Pull out every line of the records below word for word, leaving out the pictures.

Click-target data:
####

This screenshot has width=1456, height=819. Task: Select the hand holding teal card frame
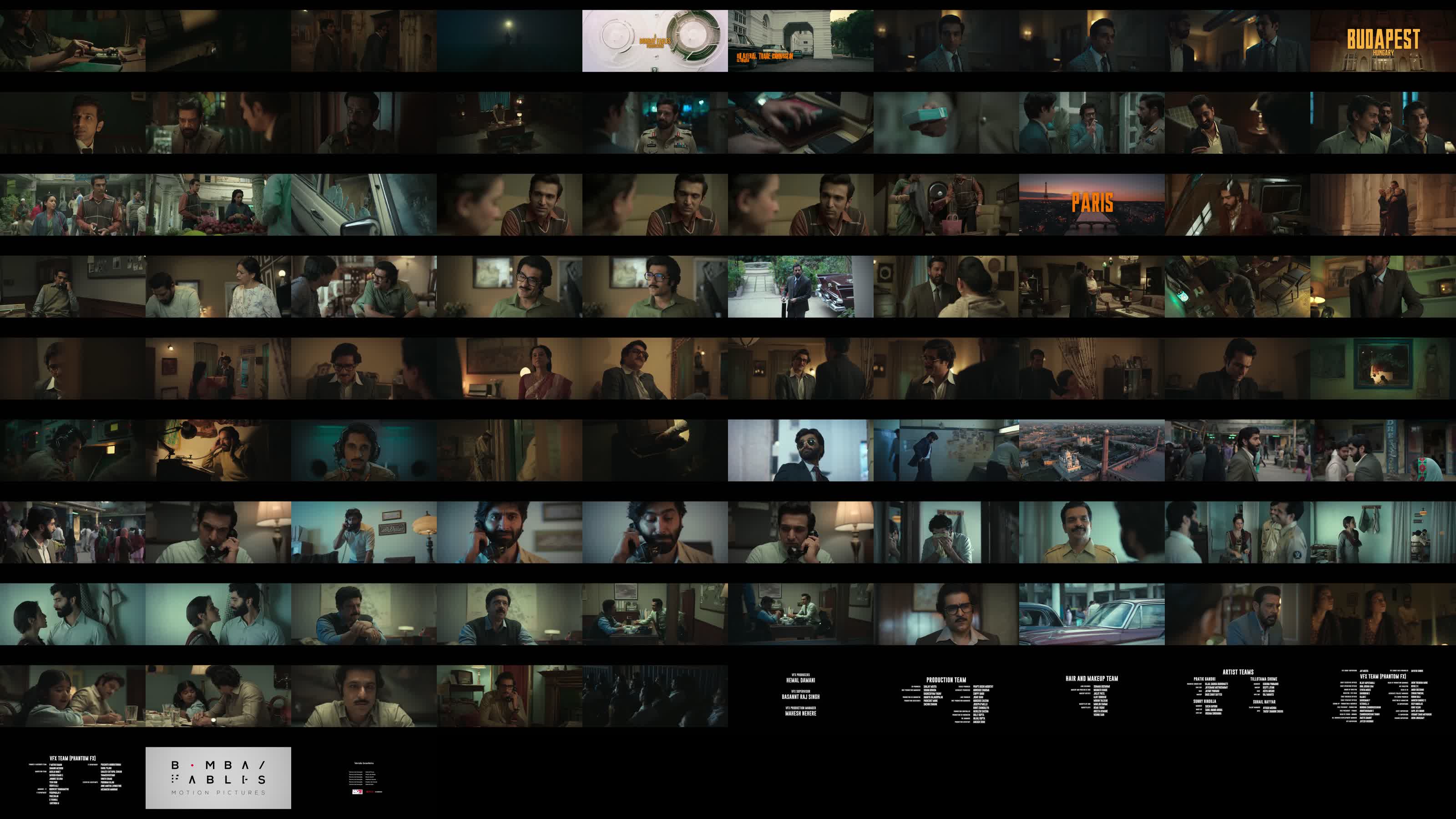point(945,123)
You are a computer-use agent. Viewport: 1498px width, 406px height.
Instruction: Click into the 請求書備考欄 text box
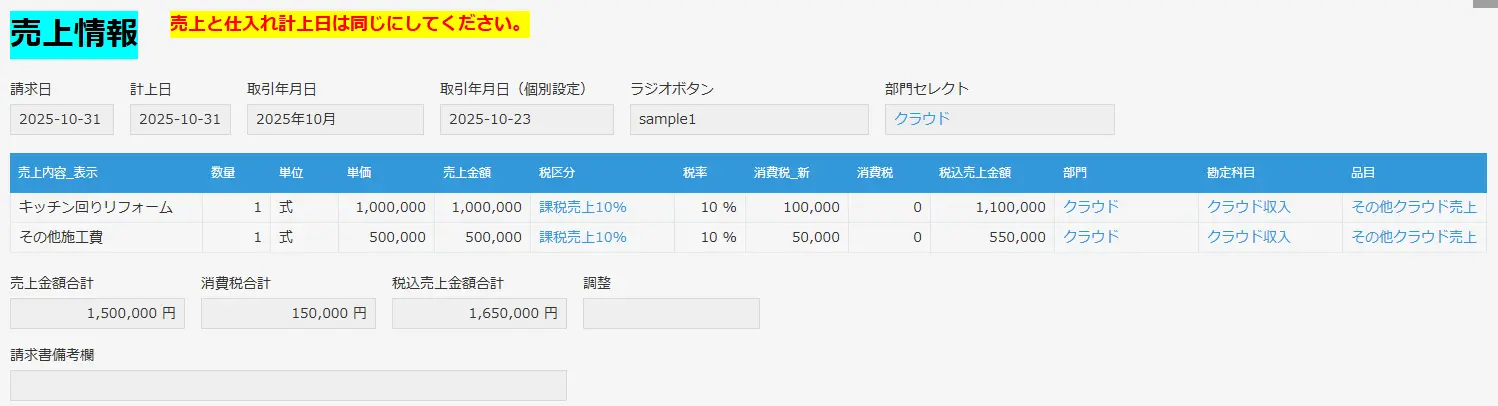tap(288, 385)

####

:: Solution for this task ::
This screenshot has width=1456, height=819. Task: Select the hand holding teal card frame
point(945,123)
You are a computer-use agent. Viewport: 1498px width, 406px height.
Instruction: Click into the 請求書備考欄 text box
tap(288, 385)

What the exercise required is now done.